Kabar tentang proses pencarian pengganti Elon Musk dibantah Tesla lewat akun X. Ketua Dewan Tesla, Robyn Denholm, menyatakan berita itu keliru dan sudah diklarifikasi ke media sebelum diterbitkan. Ia juga menegaskan Elon Musk tetap menjabat sebagai CEO dan Dewan tetap percaya pada kepemimpinannya. Sayangnya, banyak pihak menilai pernyataan ini terlalu defensif. Dalam wawancara dengan Fox News Maret lalu, Elon Musk mengakui bahwa menjalankan semua perusahaannya sangat sulit. Ia juga bilang akan mengurangi peran aktif di pemerintahan, tapi tetap mempertahankan kantor kecil di West Wing dan jabatan sebagai penasihat presiden.
Keterlibatan politik Elon Musk hanya sebagian dari persoalan yang dihadapi Tesla. Penjualan tahunan Tesla turun 1,1%, menjadi 1,79 juta unit. Tren penurunan berlanjut hingga awal 2025. Di Eropa, penjualan kuartal pertama turun hingga 30%. Di Jerman, penjualan anjlok 76% pada Februari. Di China, penjualan turun hampir 14% hanya dalam dua bulan pertama tahun ini. Memang ada kenaikan di Inggris, tapi konsistensi global makin tergerus. Masalah lain adalah keterlambatan model baru. Elon Musk telah membatalkan rencana produksi mobil murah Model 2 dan beralih ke proyek ambisius seperti robot dan robot humanoid. Tahun lalu, Tesla diam-diam meninggalkan target produksi 20 juta mobil per tahun pada 2030.

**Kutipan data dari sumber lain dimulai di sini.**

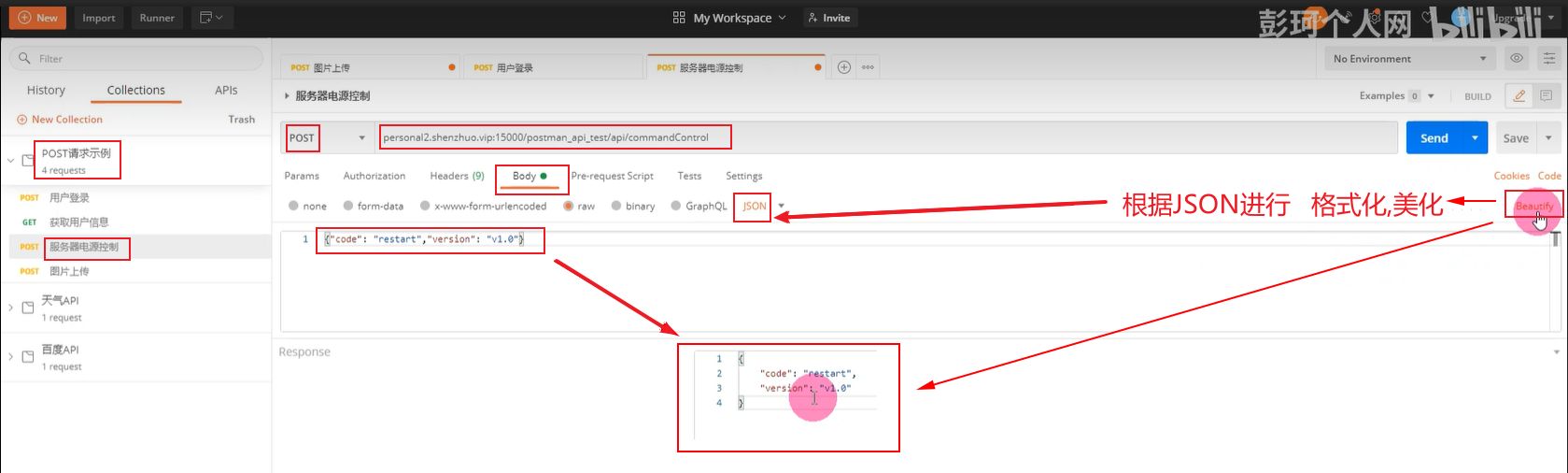Image resolution: width=1568 pixels, height=473 pixels.
Task: Choose the binary body option
Action: 616,207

Banyak analis menilai bahwa valuasi Tesla kini lebih mencerminkan pertaruhan pada visi jangka panjang Elon Musk, bukan pada kinerja otomotifnya. Jika kita runut ke belakang, persoalan posisi Elon Musk di Tesla bukan hal baru. Pada 2018, ia pernah mundur dari jabatan Ketua Dewan setelah menyelesaikan kasus hukum dengan regulator keuangan AS. Sejak saat itu, muncul usulan agar Elon Musk berbagi peran—ia tetap menjadi tokoh utama, tapi operasional harian dijalankan oleh eksekutif senior. Tapi Musk menolak.

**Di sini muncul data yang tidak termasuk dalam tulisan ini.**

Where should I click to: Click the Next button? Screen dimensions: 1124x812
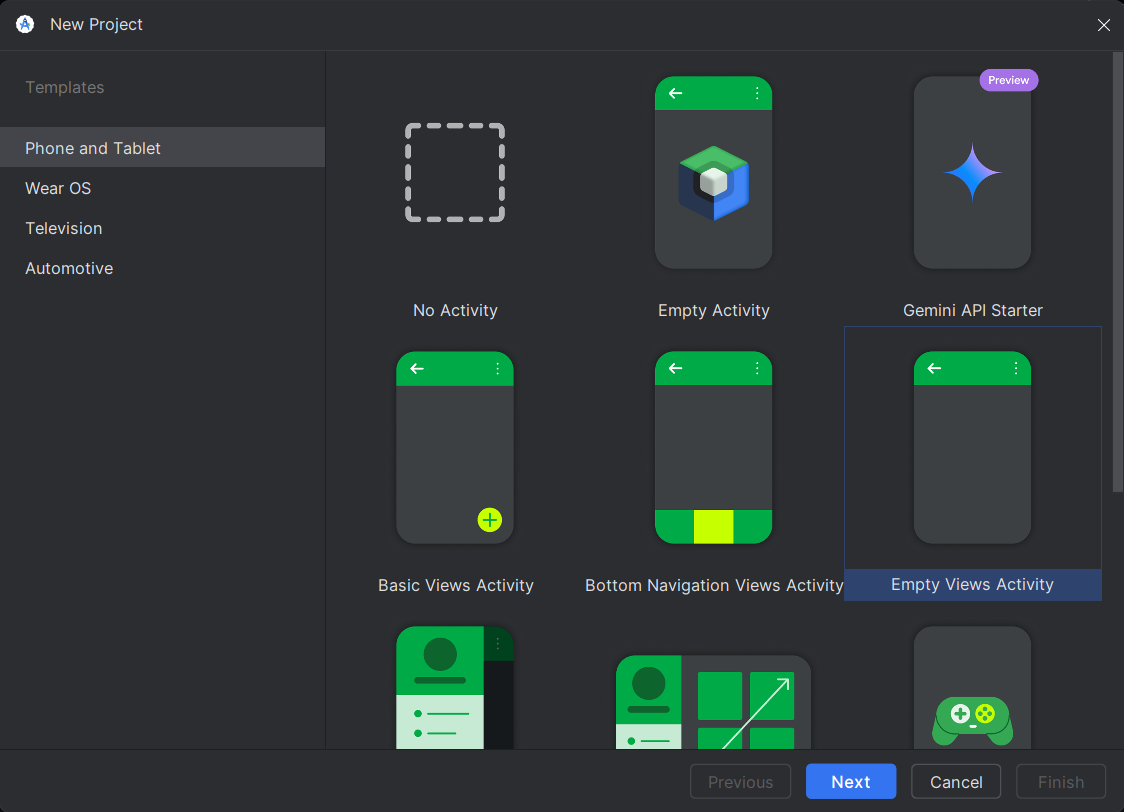click(850, 781)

Kini, wacana itu muncul kembali dengan nuansa berbeda.
Sejumlah investor menilai Tesla bisa berjalan lebih stabil tanpa kehadiran Elon Musk setiap hari. Fokus pada produksi dan pengembangan kendaraan bisa lebih tajam jika tidak bergantung pada satu figur. Penunjukan Jerome Guillen sebagai Presiden Otomotif menjadi salah satu tanda awal transisi. Dalam beberapa pekan terakhir, Elon Musk juga jarang terlihat di pabrik utama Tesla di Fremont. Anehnya, ketidakhadirannya justru dinilai positif dari sisi operasional.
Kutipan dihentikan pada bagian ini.